The benefits are provided through the Social Security Administration, which aggressively promoted the program in Libby after its establishment. To most Americans, a 2010 report on the program by a local Montana newspaper will read like a dispatch from an alternate dimension:

A small army of federal bureaucrats has descended on northwest Montana, helping victims of Libby’s asbestos contamination to sign up for unprecedented Medicare benefits . . . “This is a new thing for Social Security,” said Nancy Berryhill, the administration’s regional commissioner. “No other group like this has ever been selected to receive Medicare.” . . .

Berryhill said she did not know how much long term care might cost for an average asbestos patient, saying that sort of analysis was irrelevant to her directive to help patients register for coverage. Her storefront in Libby, and the additional staffers in Kalispell, will remain on the job as long as needed, she said, recognizing that although continued applications will be received for years, the initial months will likely prove busiest for processors.

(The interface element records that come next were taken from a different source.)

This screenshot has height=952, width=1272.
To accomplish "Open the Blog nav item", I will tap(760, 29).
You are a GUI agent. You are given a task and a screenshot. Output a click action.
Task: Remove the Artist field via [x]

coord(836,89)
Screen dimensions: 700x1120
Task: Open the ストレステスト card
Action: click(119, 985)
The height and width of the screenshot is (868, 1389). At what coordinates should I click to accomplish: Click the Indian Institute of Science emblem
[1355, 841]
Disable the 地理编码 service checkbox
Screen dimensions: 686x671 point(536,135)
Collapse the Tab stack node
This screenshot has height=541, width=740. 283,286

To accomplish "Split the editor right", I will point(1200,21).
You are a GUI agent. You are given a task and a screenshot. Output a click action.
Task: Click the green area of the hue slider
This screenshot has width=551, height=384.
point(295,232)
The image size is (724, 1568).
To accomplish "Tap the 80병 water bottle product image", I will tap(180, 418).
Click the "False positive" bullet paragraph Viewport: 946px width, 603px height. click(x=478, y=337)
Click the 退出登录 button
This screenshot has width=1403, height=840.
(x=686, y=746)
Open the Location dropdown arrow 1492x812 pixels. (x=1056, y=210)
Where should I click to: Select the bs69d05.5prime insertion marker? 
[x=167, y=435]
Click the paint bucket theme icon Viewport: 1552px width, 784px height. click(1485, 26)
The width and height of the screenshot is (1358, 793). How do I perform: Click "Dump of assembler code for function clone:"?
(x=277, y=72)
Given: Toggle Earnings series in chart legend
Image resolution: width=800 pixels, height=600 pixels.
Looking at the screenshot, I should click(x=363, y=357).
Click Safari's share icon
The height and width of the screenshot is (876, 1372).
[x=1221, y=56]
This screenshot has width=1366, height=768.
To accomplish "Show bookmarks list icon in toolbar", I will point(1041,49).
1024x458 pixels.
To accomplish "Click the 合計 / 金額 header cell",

On Monday, while about 60 people walked into the Libby office, another 50 or so called the Kalispell hotline. “We want to make it simple and fast,” she said, adding that people need only bring their Social Security number and an identification, such as a driver’s license. For those whose incomes are limited, she said, financial assistance can be available to help cover Medicare premiums, deductibles and co-payments.

“We want to get the word out,” she said, “and we want to get eligible people signed up.”

Medicare coverage was extended to the people of Libby at the stroke of a pen, and those who were eligible were enrolled almost immediately. When Medicare first went into operation in the 1960s, it covered 19 million people just eleven months after President Lyndon B. Johnson signed it into law.

Compare this with the confusion, complexity, and ineptitude that marred the launch of the ACA’s online insurance exchanges. There is no good reason why Medicare coverage cannot be rapidly expanded on a massive scale to those who need it. As the coronavirus pandemic bears down on our woefully unprepared health system, the tens of millions of uninsured and underinsured Americans certainly fall into that category.

We should look to Libby’s example and demand the extension of Medicare coverage to everyone affected by COVID-19, which, considering the social and epidemiological impact it will likely have, ultimately means all of us. A public health crisis of this magnitude demands a radical response, the cost of which will ultimately be less than whatever frantically improvised and thoroughly inadequate half-measures the current regime can come up with.

This is the first global pandemic of our lifetimes. It will not be the last. We cannot afford to come out of this crisis, with all of the unnecessary suffering and death it portends, without ending a health care system that decides whether we live or die based on our ability to pay the bill.